Entah dari mana, tiba-tiba sebuah anak panah putih, sangat putih sekali, menancap di dada kiri Rio. Rio pun berhenti dan perlahan mulai menghilang menjadi butiran putih.

Menyadari tidak ada yang terjadi kepada Susan, dia pun membuka matanya dan melihat sosok Rio yang mulai menghilang. Lalu, dia dengan cepat berlari ke arah Rio sambil berusaha meraihnya. Tapi sayang, belum tangannya menggapai Rio, tubuh Rio sudah menghilang.

Susan pun bertekuk lutut dengan wajah yang perlahan akan menangis. "WAAAAA!" tangisnya dengan keras sekali.

Aku yang sudah bisa bangun, dengan pelan berjalan menghampiri Susan. Saat sampai, tiba-tiba Susan memelukku dan kembali menangis dengan keras, sebelum aku sempat berusaha menenangkannya.

***

Kami dapat informasi tambahan, kalau kedua orang tua Rio mengetahui kematian Rio yang terjadi akibat kecelakaan tabrak lari. Mereka berdua mendapatkan kabar itu saat di rumah sakit, setelah tertusuk oleh perampok. Lalu, tidak lama kemudian, mereka pun menyusul. Itulah alasan kenapa kedua orang tua Rio tidak menjadi roh penasaran, begitulah menurut Pak Steven.
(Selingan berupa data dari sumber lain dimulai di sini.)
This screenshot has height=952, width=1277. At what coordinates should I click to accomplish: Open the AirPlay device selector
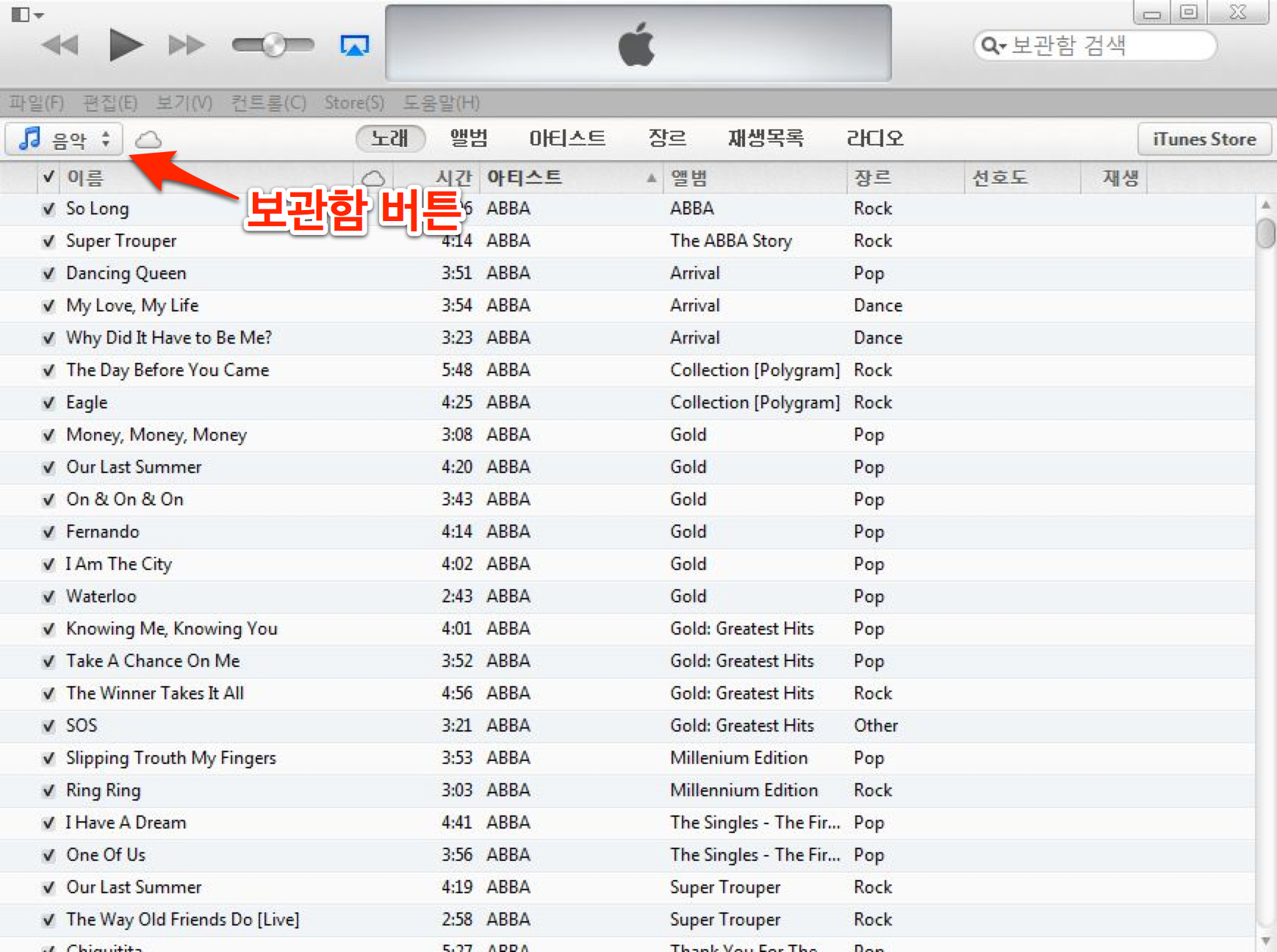354,46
Sekarang, ini adalah keesokan hari setelah kejadian Rio yang kembali ke alam baka secara paksa, oleh sebuah anak panah misterius.

Kami berdua sedang duduk di ayunan taman bermain dekat daerah rumahku. Kami memutuskan untuk tidak masuk sekolah, karena depresi atas kejadian kemarin.
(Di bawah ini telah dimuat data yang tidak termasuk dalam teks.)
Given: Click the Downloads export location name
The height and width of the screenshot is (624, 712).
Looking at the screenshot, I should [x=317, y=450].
"Ini semua salahku. Kalau saja aku lebih kuat..." ujarku kesal.

"Tidak, Filk. Itu bukan salahmu... Itu salahku... Aku tidak bisa melindungi Rio. Padahal aku bersamannya..." timbal Susan, yang diakhiri dengan terisak sedih.

"Tidak, itu salahku! Kalau saja aku tidak menolak tawaranmu agar kamu yang membeli makanannya, hal itu tidak akan terjadi."

"Tidak. Itu salahku... Aku... tidak bisa apa-apa..."

Aku hendak kembali mengeluarkan pendapat kalau dirikulah yang salah, tapi langsung kuurungkan karena pasti tidak akan ada ujungnya.

"Kuharap Rio baik-baik saja di sana..." gumam Susan.

Aku juga mengharapkan itu. Walau Rio dipaksa ke sana, sebelum akhirnya berhasil memenuhi keinginannya. Dia bisa menjadi tenang setelah bertemu kedua orang tuanya.

"Hei, Ilk."

(Apa?)

"Apa kamu tahu siapa yang menembakkan anak panah itu?"

(Hmm... sepertinya itu dari salah satu senjata yang digunakan leluhurmu untuk membasmi roh jahat.)

"Apa kamu tahu siapa yang menggunakannya?"

(Sayang sekali, tapi aku tidak tahu apapun tentang hal itu.)

Aku benar-benar penasaran dengan pelaku penembakkan anak panah itu. Kira-kira siapa, dia, ya?

"Susan."

Susan pun mengangkat kepalanya dan menggerakkan ke samping agar melihat ke arahku. Dapat kulihat kedua matanya memerah, akibat menangis tadi.

"Aku...Aku akan bertambah kuat. Sehingga, kejadian itu tidak akan terulang lagi."

Aku pun turun dari ayunan dan berjalan mendekati Susan. Setelah berdiri di depan Susan yang masih duduk di ayunan, aku pun memegang kedua pundaknya dan membungkukkan badan. Dengan penuh keseriusan, aku pun kembali memberikan kata-kata yang membuat Susan tidak bersedih lagi.

"Maka dari itu. Tolong aku dan dukung aku agar bisa mencapai itu, Susan."

"Iya... Ayo kita bertambah kuat bersama-sama, Filk!"

Untuk sekarang, aku akan memfokuskan diri menambahkan kekuatan dengan melatih fisik dan keahlian bertarungku.

Untuk masalah siapa pelaku pemanah itu. Kurasananti saja dipikirkannya.